At the end of the day, a few stored procedures will have to be run
that produce 4 or 5 reports within a few minutes. Each of the reports
will contain about a million rows. Afterward, about 50 other reports
will be run. All of the reports will run against the data inserted
during the day, with the exception of maybe .1% of the data which will
reference data from a previous day.
I fully recognise i'm not providing sufficient detail for anyone to
provide very accurate recommendations. What I'm curious to know if
it's too tall an order for Oracle, or if it will require hadoop, or
similar technology. I've done quite a bit of SQL Server work, but not
nearly to this scale.
thx
You are in rigth path. Go ahead, just find rigth questions.
Maybe you would use partitioned table.
http://www.psoug.org/reference/partitions.html
Arne Ortlinghaus
ACS Data Systems
Some relevant questions:
Data amount in TB?
Which hardware brand you wish to use?
Contact oracle and ask "Oracle Optimized Warehouse"
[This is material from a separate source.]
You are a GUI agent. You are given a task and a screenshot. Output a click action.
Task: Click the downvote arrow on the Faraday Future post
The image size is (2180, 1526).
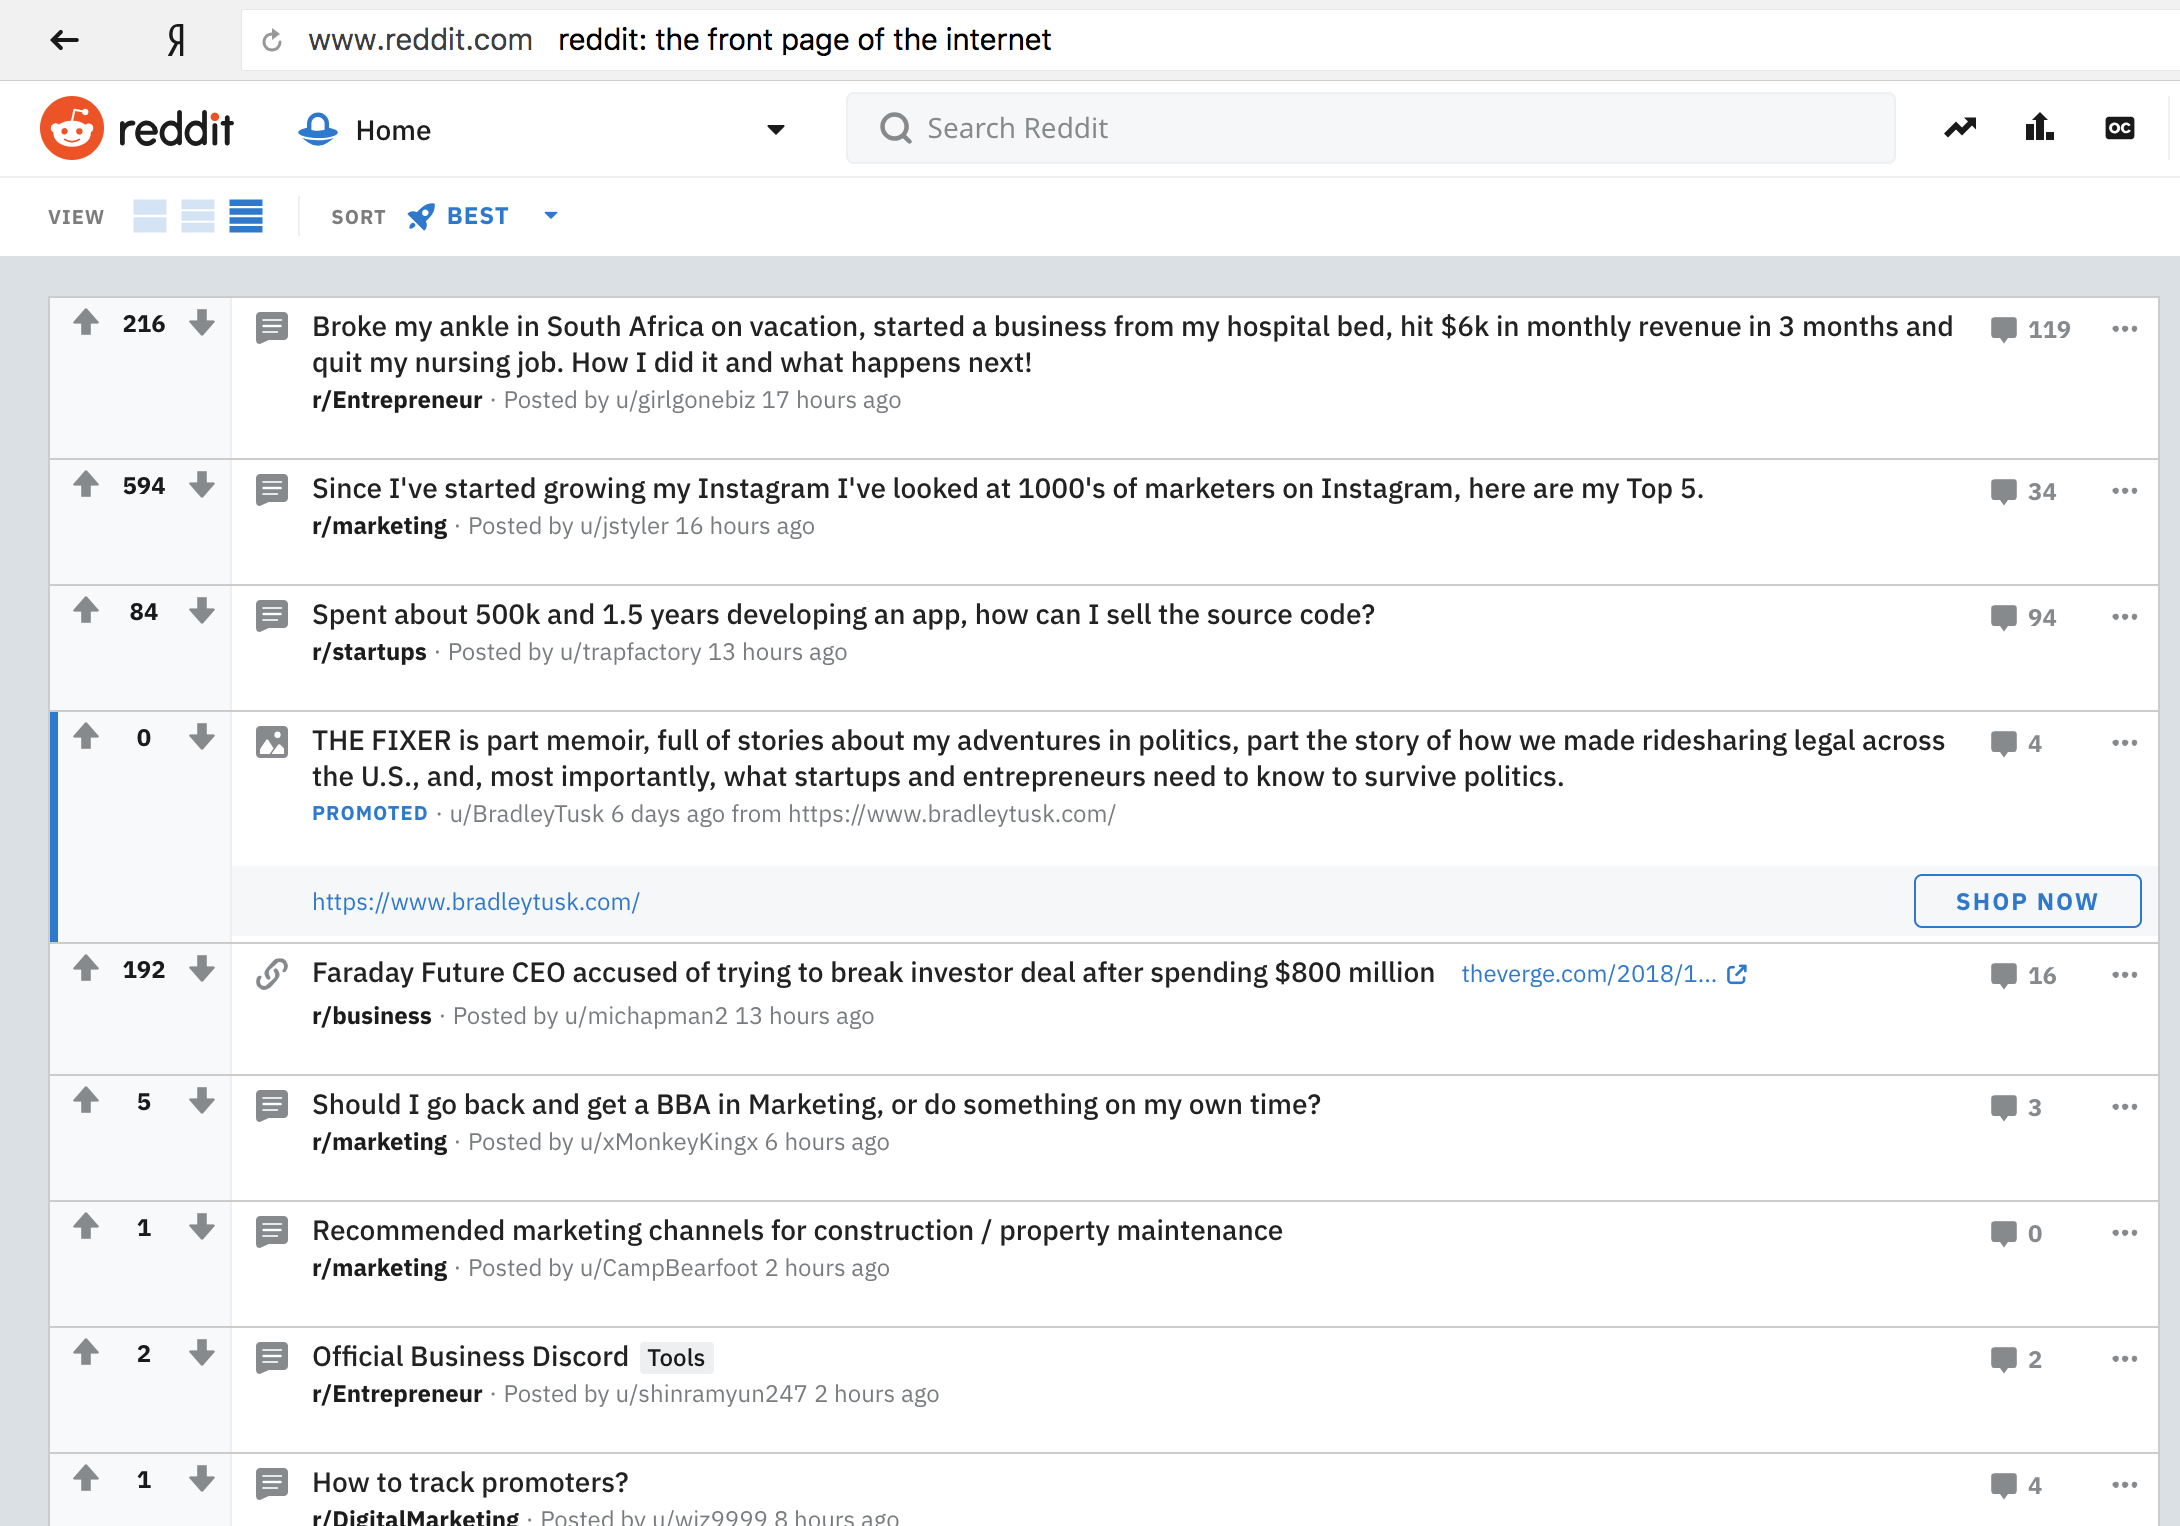tap(202, 973)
You will get that optimized system running, delivered and cost efective very
fast.
Have fun!
What has been mentioned by others... Oracle RAC, 96GB RAM, several
hundred TB of SAN storage. The hardware budget is bigger than the GDP
of some countries!!!!!
If the budget is high enough, I'd consider a full rack Exadata Server.
Shakespeare
Richard, I think the answer depends on what and how the data will be
used for. That is how will the data be queried? Will it permanently
reside in the database or is the database just a holding point till
the data is filtered and transferred to its pemanent home? Is the
initial insert done to the data's final store within the database or
is it moved within the database?
I am not a big fan of using sqlldr direct path loads in a production
environment. If a direct path load job fails then the indexes become
unusable and require rebuilding. Having to rebuild large indexes on a
massive single point of insertion table pretty much brings the system
to a halt. If there will be multiple, concurrent sources of data
intput I would insist on using convention load or using programs
written to use bulk inserts or the older array insert feature of pro*
languages.
HTH -- Mark D Powell --
snip
> Richard, I think the answer depends on what and how the data will be
> used for. That is how will the data be queried? Will it permanently
> reside in the database or is the database just a holding point till
> the data is filtered and transferred to its pemanent home? Is the
> initial insert done to the data's final store within the database or
> is it moved within the database?
>
> I am not a big fan of using sqlldr direct path loads in a production
> environment. If a direct path load job fails then the indexes become
> unusable and require rebuilding. Having to rebuild large indexes on a
> massive single point of insertion table pretty much brings the system
> to a halt. If there will be multiple, concurrent sources of data
> intput I would insist on using convention load or using programs
> written to use bulk inserts or the older array insert feature of pro*
> languages.
What the OP seemed to describe is a daily load cycle and if I
understood it correctly I would seriously think about using some kind
of daily staging table that accumulates the input. It possibly could
have no real useful indexes on it ... just have data dumped into it
( depending on what and where validation is needed ) ... then near the
end of the cycle use it to go elsewhere.
Partitioning might be a possibility. Inserting 500 million rows over
8 hours is pretty trivial on even most modest servers.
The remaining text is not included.